Computed LA blood flow in one patient. First column reports the computed flow rate at the MV cut plane in SR (blue) and AF (red). Each row correspond to a different time in the cardiac cycle, denoted by the vertical black marker: end of diastole; LV sistole; LV filling (E-wave); atrial systole (A-wave). The computed flow velocity fields are reported in the second (AF) and third (SR) column. (Color figure online)

Table 1. Number of particles which remained in the LAA at the end of each cardiac cycle for the two considered patients in SR and AF. The percentage indicates the current number of particle with respect to the initial umber. Cardiac cycle = 0 indicates the beginning of the simulation.

2.4 Numerical Simulations

We ran two patient-specific simulations from two sets of patient data. Each simulation was run for three cardiac cycles to remove influence from the unphysical initial conditions on the fluid velocities. The results on the 3rd simulated cycle will be therefore reported. For each patient, we run one simulation in sinus rhythm (SR) and one in AF. Hereto, SR employed the patient specific motion model extracted from the CT volumes, as described previously. AF was instead simulated by applying independently to each node a random displacement, that was kept small (\(\approx \)0.01 mm) to avoid numerical issues arising from an excessive worsening of the mesh quality. Moreover, in AF, we redefined the inflow boundary conditions by considering a representative MV flow rate by removing the A-wave.

3 Results

The simulated LA blood velocity is displayed in Fig. 3 for the first patient. We note that at end of diastole (first row) zero velocity is measured at MV, as expected, and PV’s. During LV systole (second row) MV velocity is zero. However, we noticed an increment to 20 cm/s at the four PVs (20 cm/s) in SR due to atrial diastole. Due to the random motion model, this was not the case in AF, where PV velocities remained mostly null. During LV filling (third row), the MV flow increased (E-wave) to a peak value of about 65/70 cm/s in both SR and AF simulations. An expected increase of the PV velocity was also confirmed by the simulation results (mean value 40 cm/s). During atrial systole (fourth row) we saw the expected A-wave at the MV (peak velocity between 35 and 40 cm/s) while the A-wave was missing in AF. Besides peak and mean values, the model allows to access the full complexity of the LA blood flow, cf.

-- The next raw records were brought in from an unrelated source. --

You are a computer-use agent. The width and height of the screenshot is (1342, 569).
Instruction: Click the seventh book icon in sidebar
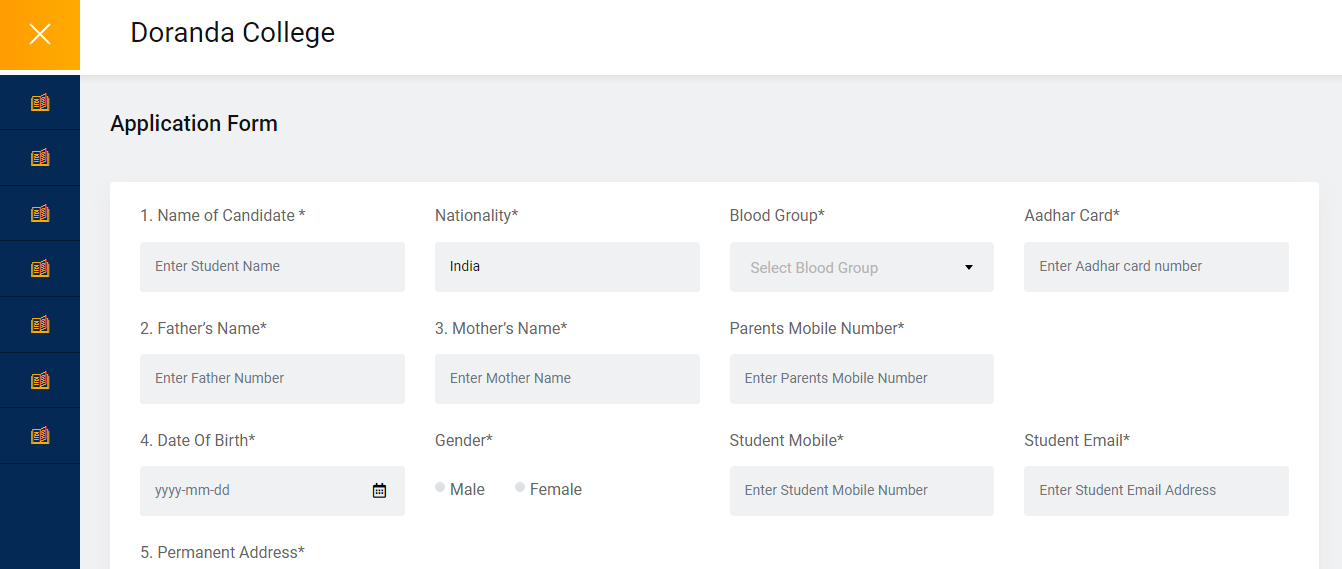40,435
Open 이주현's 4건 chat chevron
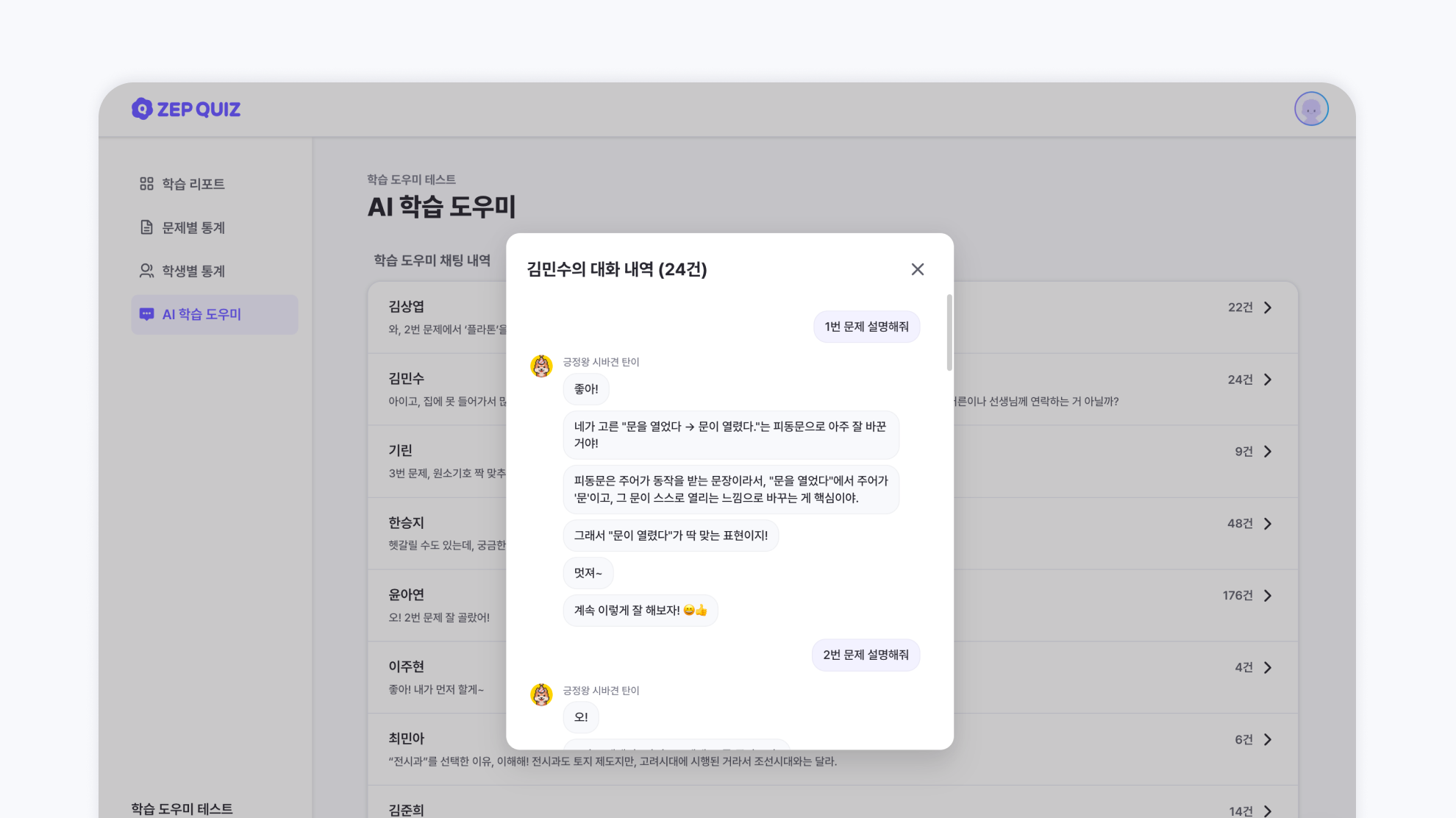Screen dimensions: 1456x818 (1268, 668)
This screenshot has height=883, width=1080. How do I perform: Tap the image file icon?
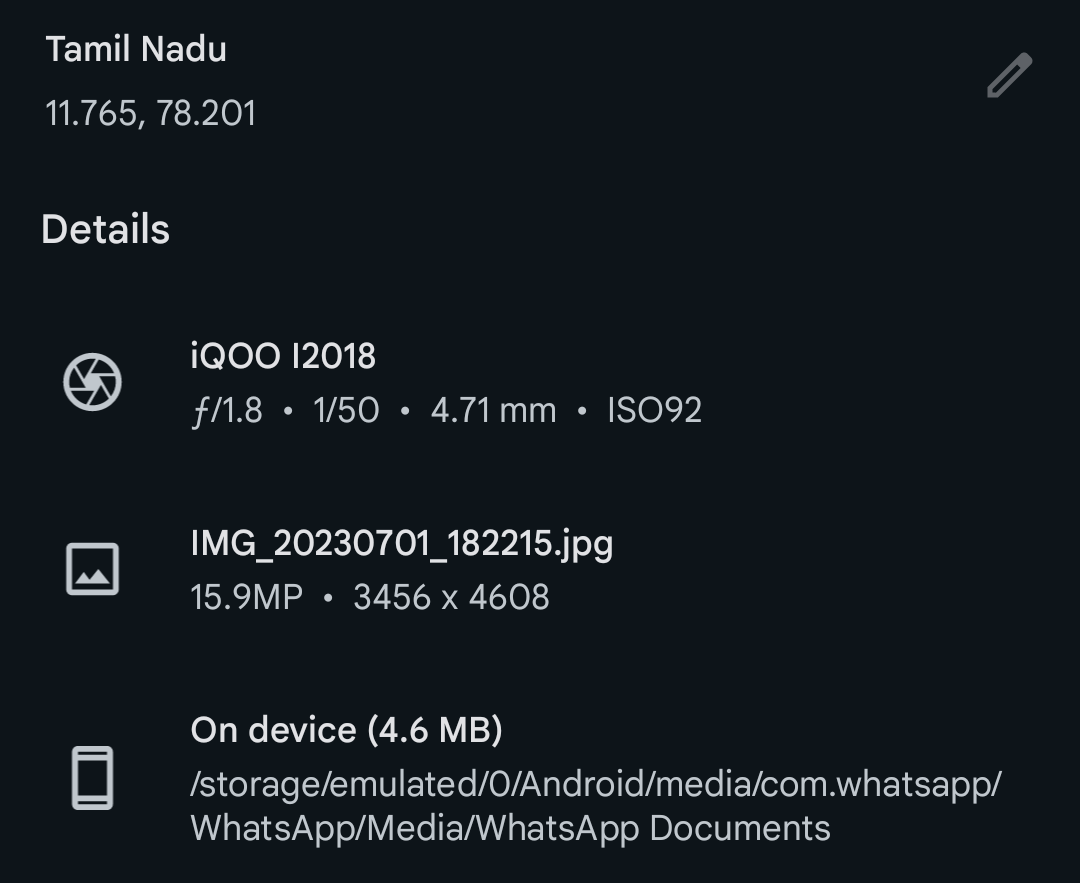92,569
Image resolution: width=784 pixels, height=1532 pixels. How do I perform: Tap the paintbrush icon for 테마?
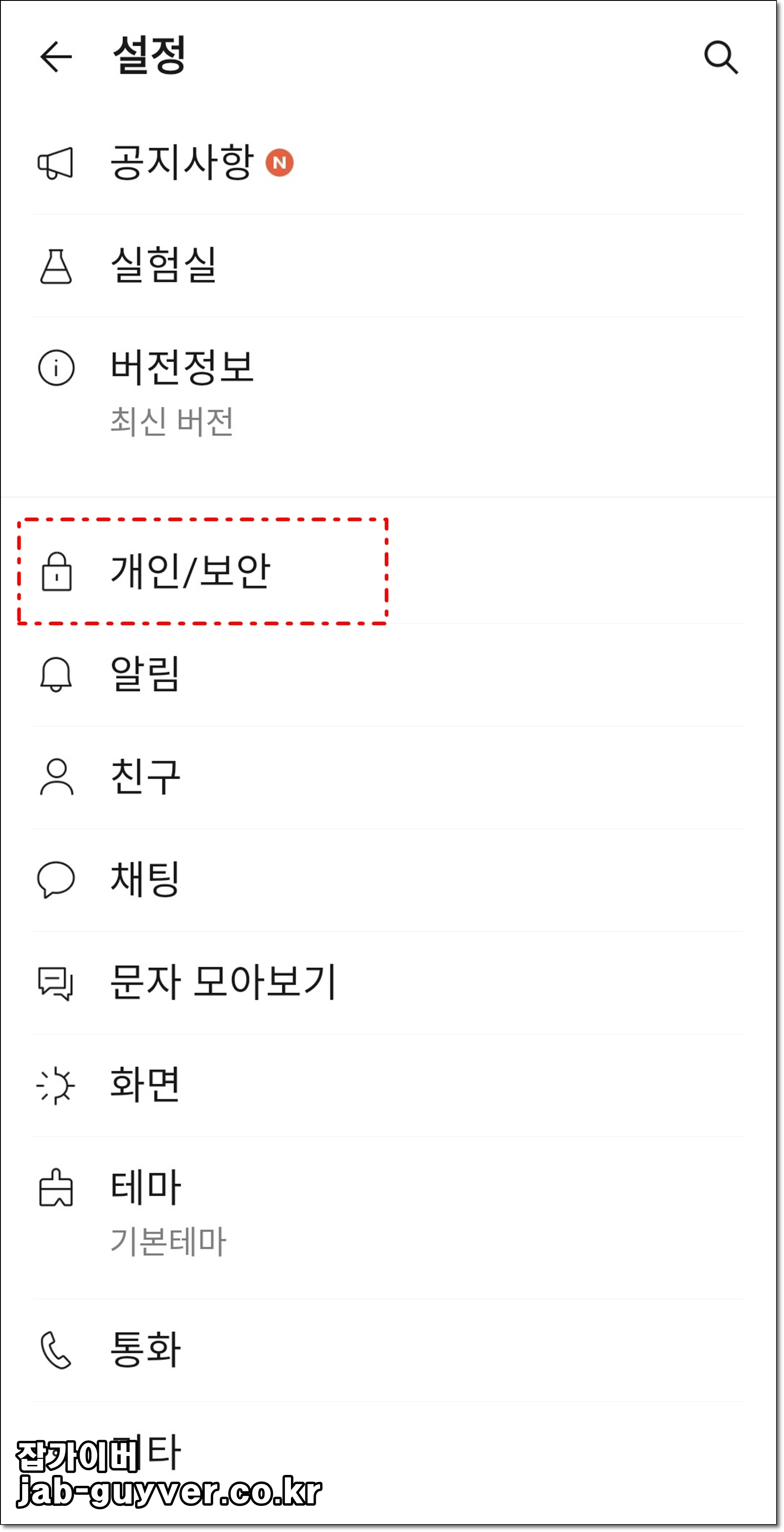pos(56,1187)
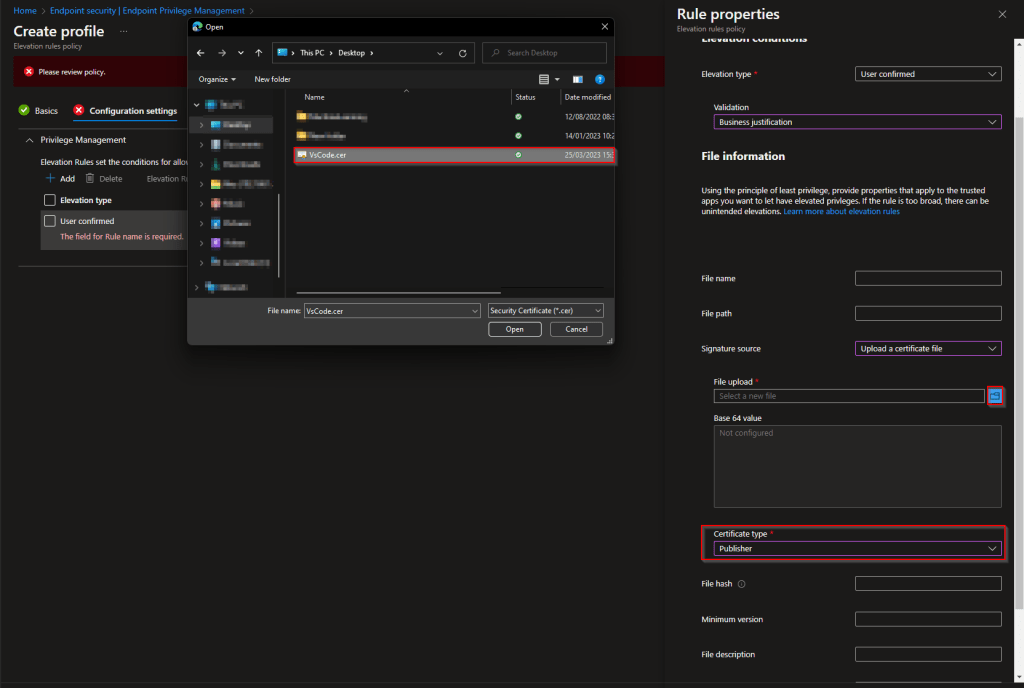Open the Elevation type dropdown
1024x688 pixels.
click(x=929, y=74)
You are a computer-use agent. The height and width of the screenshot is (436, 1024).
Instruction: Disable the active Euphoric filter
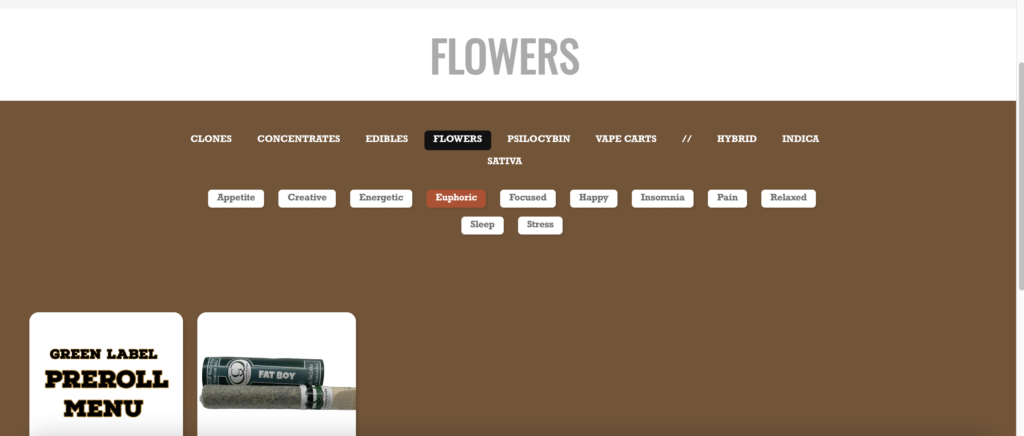(x=456, y=198)
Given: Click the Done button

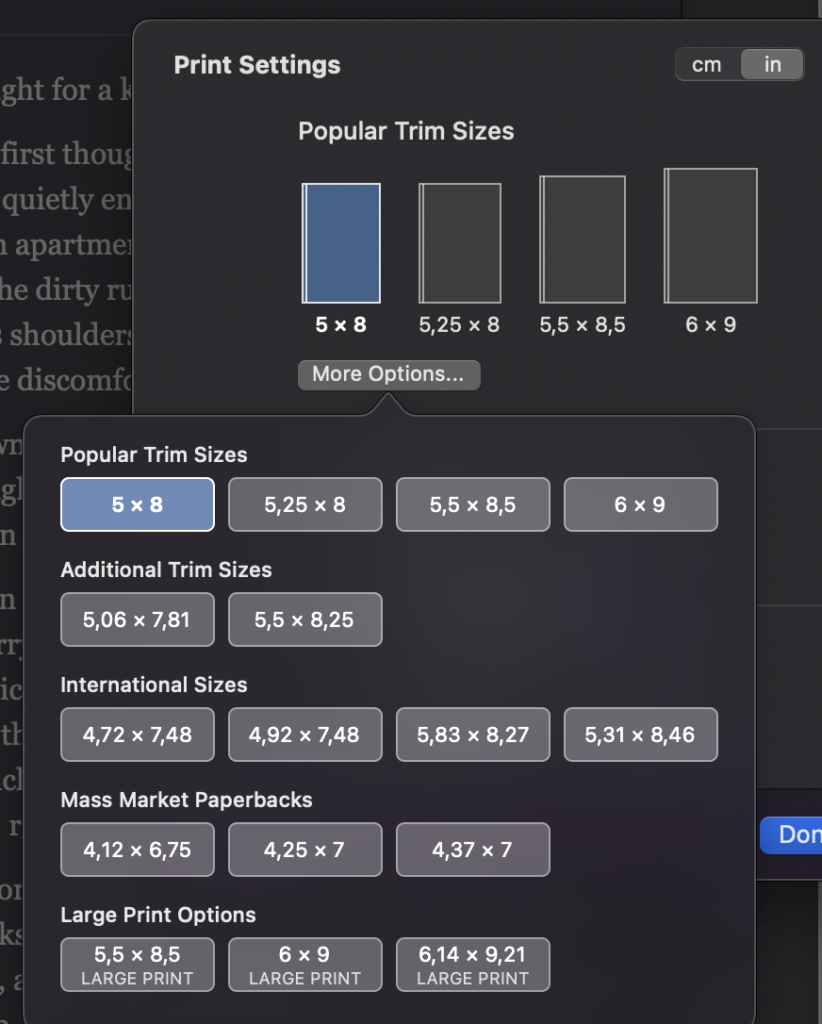Looking at the screenshot, I should [795, 835].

Fig. 3. In particular, detailed flow features, such as small vortexes, were represented by the model even if they are not discussed here due to the lack of space.

Blood stasis in the LAA might result in the formation of blood clots [6]. As a measure of blood stasis, we populated the LAA with 500 point particles, and counted how many remained inside the LAA after each cardiac cycle. The results for the two patients are reported in Table 1. After 3 cycles, 26% of the particles remained in the LAA in SR, while 45.6% remained in AF for patient 1. For patient 2, 39% remained in SR and 50% in AF. In both cases, although more incisively for patient 1, AF implied an expected reduced washout of the LAA which in the long term might be indicative of the generation of blood clots.

4 Conclusions

We presented what to our knowledge represents the first patient-specific model of atrial hemodynamics in AF. An initial evaluation of the model was also presented to study the effect of an AF episode on the intra-atrial blood flow.

In this initial testing, the model returned realistic blood flow patterns both at SR and during AF. The model confirmed that AF episodes result in a reduced washout of the LAA which can lead to the formation of thrombi.

One limitation is that the model was not benchmarked against experimental flow measurements. Moreover, a comparison against a healthy atrium is necessary to understand the hemodynamic implications of AF better. Finally, an evaluation on more patients including a diverse range of anatomies and blood flow profiles has to be performed.

This is our initial effort towards the development of a better tool for stroke risk assessment and therapy delivery in the atrial fibrillation patient.